«Le coût du so­laire n’est plus un ar­gu­ment»

En dépit de son coût, le photovoltaïque n’est toujours pas implémenté à grande échelle. Dans la perspective de Laure-Emmanuelle Perret-Aebi, il s’agit d’un défi à aborder en priorité de manière interdisciplinaire. La chercheuse EPFL discute de cette technologie à travers les angles social et économique. Rencontre.

Date de publication
26-05-2021

Espazium: Vous faites partie de plusieurs groupes de travail traitant de la question de l’intégration architecturale du photovoltaïque dans le bâtiment, notamment auprès de la Société des Ingénieurs et Architectes (SIA). Pourquoi cet engagement et que vous apporte-t-il?

Laure-Emmanuelle Perret-Aebi: C’est un sujet sur lequel je travaille depuis plusieurs années, à l’EPFL, puis au Centre suisse d’électronique et de microtechnique (CSEM), où j’ai dirigé les travaux de développement des technologies permettant aujourd’hui de faire d’un panneau solaire un matériau de construction à part entière. Dorénavant, je poursuis mon activité en coordonnant le projet européen Be-Smart1 pour l’EPFL, ainsi qu’au travers de mon bureau de conseil LMNT Consultancy. Pour réussir la transition énergétique dans notre pays, il est nécessaire d’implémenter massivement les énergies renouvelables. Le solaire en fait partie: nous possédons suffisamment de toitures et de façades de bâtiment pour subvenir à l’entier de nos besoins énergétiques. La technologie est aujourd’hui mature, efficace et à coût compétitif. Donc, pourquoi n’est-ce pas déjà fait ? Parce qu’il ne s’agit justement pas que de technologie et que la transition énergétique et écologique doit être considérée sous divers aspects: technologique, bien sûr, mais aussi et surtout sur les plans social et économique.

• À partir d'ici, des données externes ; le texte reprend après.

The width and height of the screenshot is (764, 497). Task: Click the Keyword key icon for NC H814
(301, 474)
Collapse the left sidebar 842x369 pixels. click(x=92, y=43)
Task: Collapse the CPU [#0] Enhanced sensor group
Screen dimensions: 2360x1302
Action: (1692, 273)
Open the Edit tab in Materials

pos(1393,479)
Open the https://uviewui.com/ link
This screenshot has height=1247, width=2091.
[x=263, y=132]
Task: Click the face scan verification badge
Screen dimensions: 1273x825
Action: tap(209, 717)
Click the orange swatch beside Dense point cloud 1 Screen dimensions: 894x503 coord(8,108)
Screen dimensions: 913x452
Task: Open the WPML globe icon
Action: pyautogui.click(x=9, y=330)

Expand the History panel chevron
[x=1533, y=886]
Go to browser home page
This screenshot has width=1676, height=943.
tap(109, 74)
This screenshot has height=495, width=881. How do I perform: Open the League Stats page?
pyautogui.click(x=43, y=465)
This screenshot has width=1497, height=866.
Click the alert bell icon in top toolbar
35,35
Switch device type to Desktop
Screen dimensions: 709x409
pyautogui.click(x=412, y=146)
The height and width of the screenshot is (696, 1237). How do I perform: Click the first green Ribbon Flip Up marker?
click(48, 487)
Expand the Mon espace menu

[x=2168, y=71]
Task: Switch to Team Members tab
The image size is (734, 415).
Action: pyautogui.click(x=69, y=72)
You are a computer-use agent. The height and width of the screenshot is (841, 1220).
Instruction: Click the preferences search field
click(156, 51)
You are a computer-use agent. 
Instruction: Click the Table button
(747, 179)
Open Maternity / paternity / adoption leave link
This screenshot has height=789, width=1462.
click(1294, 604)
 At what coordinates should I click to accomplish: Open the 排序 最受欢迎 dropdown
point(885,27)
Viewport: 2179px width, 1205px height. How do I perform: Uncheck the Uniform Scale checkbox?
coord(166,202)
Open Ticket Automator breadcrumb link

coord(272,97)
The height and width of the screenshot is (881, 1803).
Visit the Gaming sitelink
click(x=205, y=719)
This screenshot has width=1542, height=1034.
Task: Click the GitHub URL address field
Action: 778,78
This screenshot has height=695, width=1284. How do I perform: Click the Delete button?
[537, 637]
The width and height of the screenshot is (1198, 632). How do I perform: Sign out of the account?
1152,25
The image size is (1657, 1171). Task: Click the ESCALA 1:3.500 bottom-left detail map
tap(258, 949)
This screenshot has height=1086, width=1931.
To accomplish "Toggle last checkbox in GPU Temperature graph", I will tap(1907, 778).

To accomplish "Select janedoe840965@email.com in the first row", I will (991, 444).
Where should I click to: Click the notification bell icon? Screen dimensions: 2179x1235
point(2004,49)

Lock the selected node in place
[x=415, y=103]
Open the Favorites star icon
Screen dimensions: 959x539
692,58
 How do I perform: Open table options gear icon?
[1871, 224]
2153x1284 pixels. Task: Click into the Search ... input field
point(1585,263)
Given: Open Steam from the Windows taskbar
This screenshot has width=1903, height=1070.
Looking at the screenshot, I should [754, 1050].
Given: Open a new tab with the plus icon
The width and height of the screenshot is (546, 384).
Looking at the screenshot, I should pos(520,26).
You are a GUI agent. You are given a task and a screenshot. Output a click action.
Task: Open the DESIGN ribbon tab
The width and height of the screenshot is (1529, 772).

Les commissions dont je fais partie sont multidisciplinaires. Ingénieurs, architectes, urbanistes, mais aussi designers, sociologues et politiciens s’y côtoient pour réfléchir et trouver ensemble non pas uniquement des solutions techniques, mais aussi des stratégies qui permettront ce changement et une prise de conscience plus globale. Je suis convaincue que seule l’interdisciplinarité nous permettra de réussir la transition en prenant en compte les enjeux propres à chacun des acteurs. Mon engagement aujourd’hui me permet, d’une part, de toujours mieux comprendre le fonctionnement de notre société et de ses enjeux, d’autre part d’agir de manière très concrète sur le processus d’implémentation de ces technologies solaires. C’est passionnant!

Ces dernières années, quelles ont-été les évolutions majeures des normes SIA en matière de photovoltaïque?

La technologie des panneaux solaires qui permettent une intégration dans le bâtiment a certainement évolué plus rapidement que les normes qui régissent la construction. Cela ne facilite pas la tâche! Néanmoins, il y a là un énorme effort, au niveaux national et international pour mettre à jour ces normes afin qu’elles puissent répondre à la fois à l’urgence d’installer du solaire et, en même temps, à assurer la sécurité et la qualité de nos constructions.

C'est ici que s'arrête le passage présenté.